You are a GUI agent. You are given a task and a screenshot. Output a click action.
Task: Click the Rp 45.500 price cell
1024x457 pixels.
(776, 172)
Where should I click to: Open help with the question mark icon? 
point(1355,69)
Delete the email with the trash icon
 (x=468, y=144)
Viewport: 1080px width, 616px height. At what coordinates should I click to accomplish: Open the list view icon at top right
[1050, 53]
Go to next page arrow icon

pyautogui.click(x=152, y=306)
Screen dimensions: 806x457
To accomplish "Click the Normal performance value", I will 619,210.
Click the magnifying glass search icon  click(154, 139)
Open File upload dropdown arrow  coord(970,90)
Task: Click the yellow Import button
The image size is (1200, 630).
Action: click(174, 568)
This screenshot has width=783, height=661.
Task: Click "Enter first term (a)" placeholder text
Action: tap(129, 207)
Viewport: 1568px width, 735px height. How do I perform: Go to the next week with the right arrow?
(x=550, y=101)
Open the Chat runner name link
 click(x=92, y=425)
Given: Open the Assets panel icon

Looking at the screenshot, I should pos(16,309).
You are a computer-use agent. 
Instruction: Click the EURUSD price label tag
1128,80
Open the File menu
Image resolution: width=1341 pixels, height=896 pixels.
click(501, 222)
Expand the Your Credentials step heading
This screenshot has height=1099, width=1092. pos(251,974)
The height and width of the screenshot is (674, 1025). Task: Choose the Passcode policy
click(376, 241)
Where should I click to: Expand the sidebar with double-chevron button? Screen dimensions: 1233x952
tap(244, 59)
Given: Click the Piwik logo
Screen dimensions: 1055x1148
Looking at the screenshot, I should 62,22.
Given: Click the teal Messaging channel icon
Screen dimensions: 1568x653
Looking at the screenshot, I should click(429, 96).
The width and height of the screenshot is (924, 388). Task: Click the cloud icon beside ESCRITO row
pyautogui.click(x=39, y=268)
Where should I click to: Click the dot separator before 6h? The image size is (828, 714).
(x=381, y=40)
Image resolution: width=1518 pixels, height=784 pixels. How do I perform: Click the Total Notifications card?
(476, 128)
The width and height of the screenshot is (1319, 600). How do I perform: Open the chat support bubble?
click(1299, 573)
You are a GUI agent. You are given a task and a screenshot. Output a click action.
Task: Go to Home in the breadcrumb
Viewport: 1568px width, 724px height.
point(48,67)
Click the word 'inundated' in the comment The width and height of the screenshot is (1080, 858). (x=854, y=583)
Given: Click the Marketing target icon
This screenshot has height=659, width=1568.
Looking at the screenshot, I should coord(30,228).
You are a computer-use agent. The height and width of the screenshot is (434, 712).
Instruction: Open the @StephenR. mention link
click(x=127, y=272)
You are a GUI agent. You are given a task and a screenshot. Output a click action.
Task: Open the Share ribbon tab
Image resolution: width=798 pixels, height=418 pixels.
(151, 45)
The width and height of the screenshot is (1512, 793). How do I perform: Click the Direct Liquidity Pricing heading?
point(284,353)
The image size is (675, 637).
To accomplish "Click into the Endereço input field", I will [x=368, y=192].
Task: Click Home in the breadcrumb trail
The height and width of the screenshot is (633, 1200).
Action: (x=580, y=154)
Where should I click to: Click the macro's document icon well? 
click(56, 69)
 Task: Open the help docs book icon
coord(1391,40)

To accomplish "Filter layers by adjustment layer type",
**********
[TASK GOAL]: Using the data above, reproduce exactly the lines between those holding "The width and height of the screenshot is (924, 388)." and "Given: Click the Marketing target icon", inclusive, and no others.

[OUTPUT OF THE EXERCISE]:
The width and height of the screenshot is (924, 388). Task: Click the cloud icon beside ESCRITO row
pyautogui.click(x=39, y=268)
Where should I click to: Click the dot separator before 6h? The image size is (828, 714).
(x=381, y=40)
Image resolution: width=1518 pixels, height=784 pixels. How do I perform: Click the Total Notifications card?
(476, 128)
The width and height of the screenshot is (1319, 600). How do I perform: Open the chat support bubble?
click(1299, 573)
You are a GUI agent. You are given a task and a screenshot. Output a click action.
Task: Go to Home in the breadcrumb
Viewport: 1568px width, 724px height.
point(48,67)
Click the word 'inundated' in the comment The width and height of the screenshot is (1080, 858). (x=854, y=583)
Given: Click the Marketing target icon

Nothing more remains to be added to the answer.